[Items from a data source]

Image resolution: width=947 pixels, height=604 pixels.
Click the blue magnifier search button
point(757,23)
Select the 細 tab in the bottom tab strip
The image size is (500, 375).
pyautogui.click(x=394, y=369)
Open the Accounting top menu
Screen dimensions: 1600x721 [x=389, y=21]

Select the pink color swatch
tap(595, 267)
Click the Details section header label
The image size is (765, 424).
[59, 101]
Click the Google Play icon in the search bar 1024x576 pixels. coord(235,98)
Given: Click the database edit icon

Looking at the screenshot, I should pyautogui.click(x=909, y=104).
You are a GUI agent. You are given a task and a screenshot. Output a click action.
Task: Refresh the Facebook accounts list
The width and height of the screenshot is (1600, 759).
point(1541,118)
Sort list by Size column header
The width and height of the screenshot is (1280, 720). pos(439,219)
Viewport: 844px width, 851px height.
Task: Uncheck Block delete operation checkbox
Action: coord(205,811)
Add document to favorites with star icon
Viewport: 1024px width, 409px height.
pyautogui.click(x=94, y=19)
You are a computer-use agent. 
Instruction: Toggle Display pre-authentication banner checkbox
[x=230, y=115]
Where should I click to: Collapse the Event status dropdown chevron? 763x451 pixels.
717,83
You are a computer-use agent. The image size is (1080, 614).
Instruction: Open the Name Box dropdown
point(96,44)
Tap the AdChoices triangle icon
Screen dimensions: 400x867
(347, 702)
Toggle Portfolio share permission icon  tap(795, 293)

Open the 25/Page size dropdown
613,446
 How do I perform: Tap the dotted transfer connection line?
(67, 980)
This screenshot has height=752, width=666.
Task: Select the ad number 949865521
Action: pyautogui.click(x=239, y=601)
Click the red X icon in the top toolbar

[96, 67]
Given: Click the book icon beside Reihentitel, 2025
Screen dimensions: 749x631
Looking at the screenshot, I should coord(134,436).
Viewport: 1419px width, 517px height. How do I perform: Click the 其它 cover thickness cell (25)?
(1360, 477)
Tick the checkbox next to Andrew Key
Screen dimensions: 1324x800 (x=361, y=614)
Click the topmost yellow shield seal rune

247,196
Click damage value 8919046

◆ PROBLEM TO WORK ON:
Retype all of the entries above verbatim, keeping each line as it stands.

◆ RESULT OF THIS TASK:
Image resolution: width=947 pixels, height=604 pixels.
Click the blue magnifier search button
point(757,23)
Select the 細 tab in the bottom tab strip
The image size is (500, 375).
pyautogui.click(x=394, y=369)
Open the Accounting top menu
Screen dimensions: 1600x721 [x=389, y=21]

Select the pink color swatch
tap(595, 267)
Click the Details section header label
The image size is (765, 424).
[59, 101]
Click the Google Play icon in the search bar 1024x576 pixels. coord(235,98)
Given: Click the database edit icon

Looking at the screenshot, I should pyautogui.click(x=909, y=104).
You are a GUI agent. You are given a task and a screenshot. Output a click action.
Task: Refresh the Facebook accounts list
The width and height of the screenshot is (1600, 759).
point(1541,118)
Sort list by Size column header
The width and height of the screenshot is (1280, 720). pos(439,219)
Viewport: 844px width, 851px height.
Task: Uncheck Block delete operation checkbox
Action: coord(205,811)
Add document to favorites with star icon
Viewport: 1024px width, 409px height.
pyautogui.click(x=94, y=19)
You are a computer-use agent. 
Instruction: Toggle Display pre-authentication banner checkbox
[x=230, y=115]
Where should I click to: Collapse the Event status dropdown chevron? 763x451 pixels.
717,83
You are a computer-use agent. The image size is (1080, 614).
Instruction: Open the Name Box dropdown
point(96,44)
Tap the AdChoices triangle icon
Screen dimensions: 400x867
(347, 702)
Toggle Portfolio share permission icon  tap(795, 293)

Open the 25/Page size dropdown
613,446
 How do I perform: Tap the dotted transfer connection line?
(67, 980)
This screenshot has height=752, width=666.
Task: Select the ad number 949865521
Action: pyautogui.click(x=239, y=601)
Click the red X icon in the top toolbar

[96, 67]
Given: Click the book icon beside Reihentitel, 2025
Screen dimensions: 749x631
Looking at the screenshot, I should coord(134,436).
Viewport: 1419px width, 517px height. How do I perform: Click the 其它 cover thickness cell (25)?
(1360, 477)
Tick the checkbox next to Andrew Key
Screen dimensions: 1324x800 (x=361, y=614)
Click the topmost yellow shield seal rune

247,196
Click damage value 8919046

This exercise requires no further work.